Thirteen UC Berkeley faculty members have been awarded up to $1.5 million in grants each by the Chan Zuckerberg Biohub to carry out biomedical research.
CZ Biohub — founded in September 2016 with an investment from Facebook founder and CEO Mark Zuckerberg and his wife, pediatrician Priscilla Chan — is a nonprofit medical research organization dedicated to encouraging and funding research related to finding cures for diseases. The 13 campus faculty are part of a group of 47 investigators chosen by CZ Biohub, who come from Stanford University, UC San Francisco and UC Berkeley, the organization’s partners.
Six of the faculty members are senior faculty and will receive $1.5 million over the next five years, while the other seven faculty members are younger junior investigators who will receive $750,000 over the same amount of time.
“The cohort of 47 CZ Biohub Investigators is a broad cross section of scientists, engineers and technologists who will have the opportunity to collaborate at the CZ Biohub and pursue risky, bold ideas that they wouldn’t be able to pursue otherwise,” said Joe DeRisi, CZ Biohub co-president, in an email. “We are extremely excited to see what these Investigators are able to discover and invent over the next five years.”
Markita del Carpio Landry, assistant professor of chemical and biomolecular engineering and one of the investigators, intends to use the grant to develop a tool that would allow researchers to take measurements in the brain to more adequately diagnose antipsychotic drugs for disorders such as depression.
“The motivation for this project is that there are very (few) ways to test and validate antipsychotic drugs,” Landry said. “We proposed a tool that would allow us to take measurements in the brain to measure behavior … so we can diagnose these drugs with much better precision.”
Rikky Muller, assistant professor of electrical engineering and computer science, has centered her research on building tools that allow researchers to study and treat neurological disorders. Muller said her work involves identifying impediments in the treatment of diseases and then determining how engineered systems can eliminate those problems.
Aaron Streets, an assistant bioengineering professor, plans to continue designing fluidic microchips, which allow Streets and his team to study single cells and make a variety of measurements on the same cell.
The grant also gives the investigators flexibility in their research process, enabling them to change their focus during the course of their research, which many of the investigators said is crucial to their studies.
“(The flexibility) important for riskier research where throughout the process of carrying it out we might discover something that wasn’t known,” Landry said. “It gives flexibility to keep pursuing something … that might be more insightful than what we’ve predicted.”
The investigators will also have the chance to collaborate and engage in discussions with the group of researchers from the other two universities.

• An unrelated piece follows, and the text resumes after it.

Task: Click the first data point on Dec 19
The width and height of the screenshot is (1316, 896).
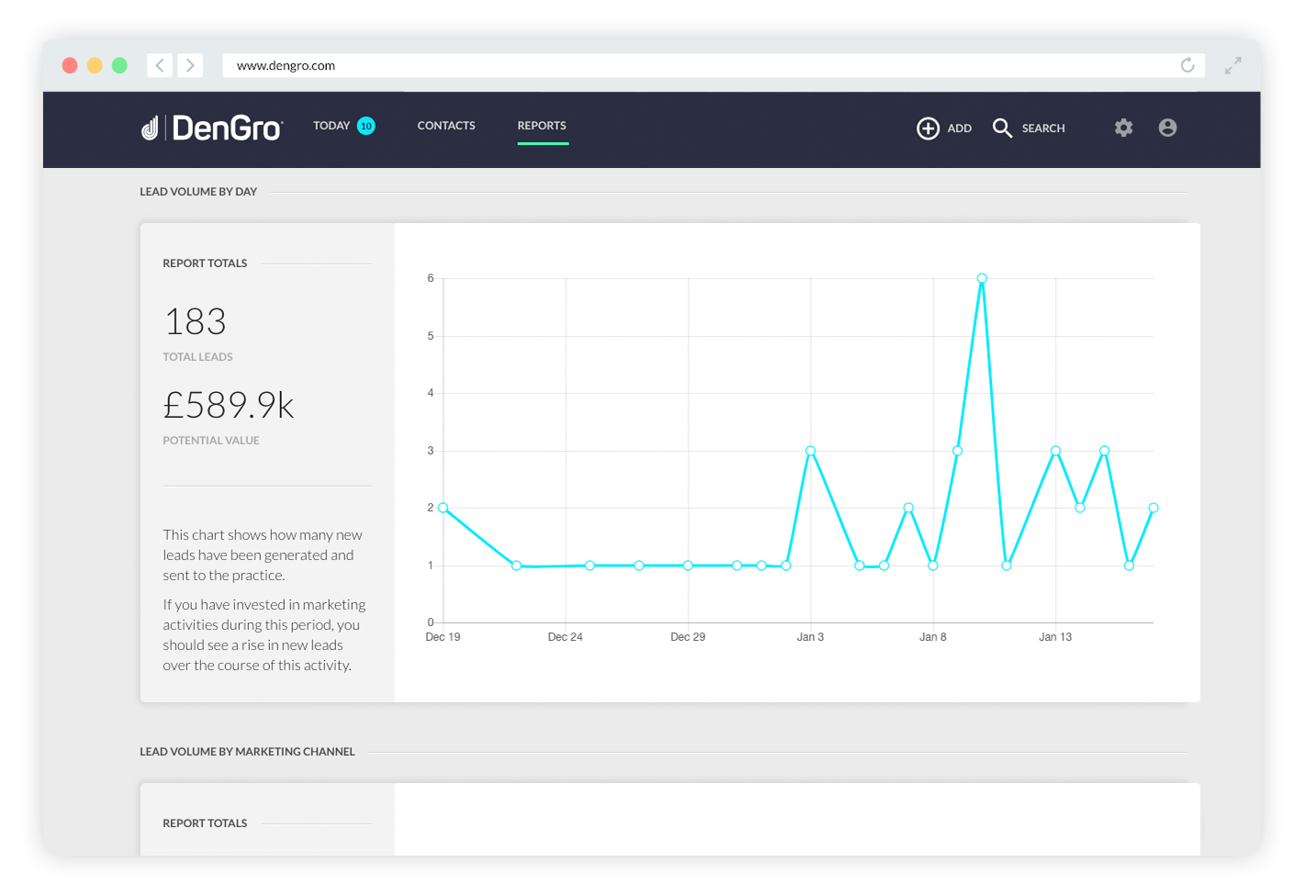Action: tap(444, 508)
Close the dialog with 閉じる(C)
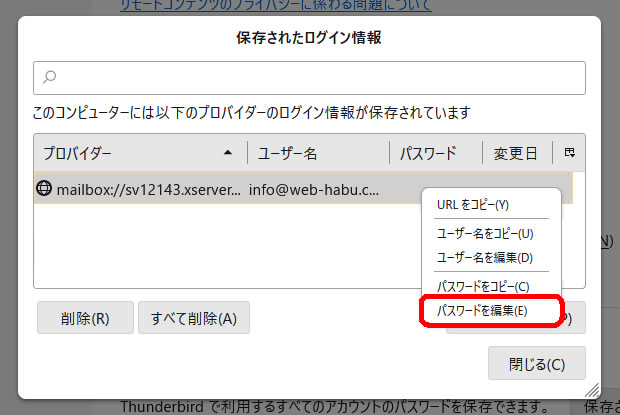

Many of the researchers said working with the other institutions would allow for research across disciplines and establish a network between the three schools to foster greater innovation in the Bay Area.
Many of the researchers see CZ Biohub’s investment in scientific research as a step forward, given recent concerns about a potential lack of federal funding.
“In these times of uncertain … federal funding, it’s really promising to know that some of our strong intellectual thinkers in the private sector are willing to invest a lot of their own money to promote science,” Streets said.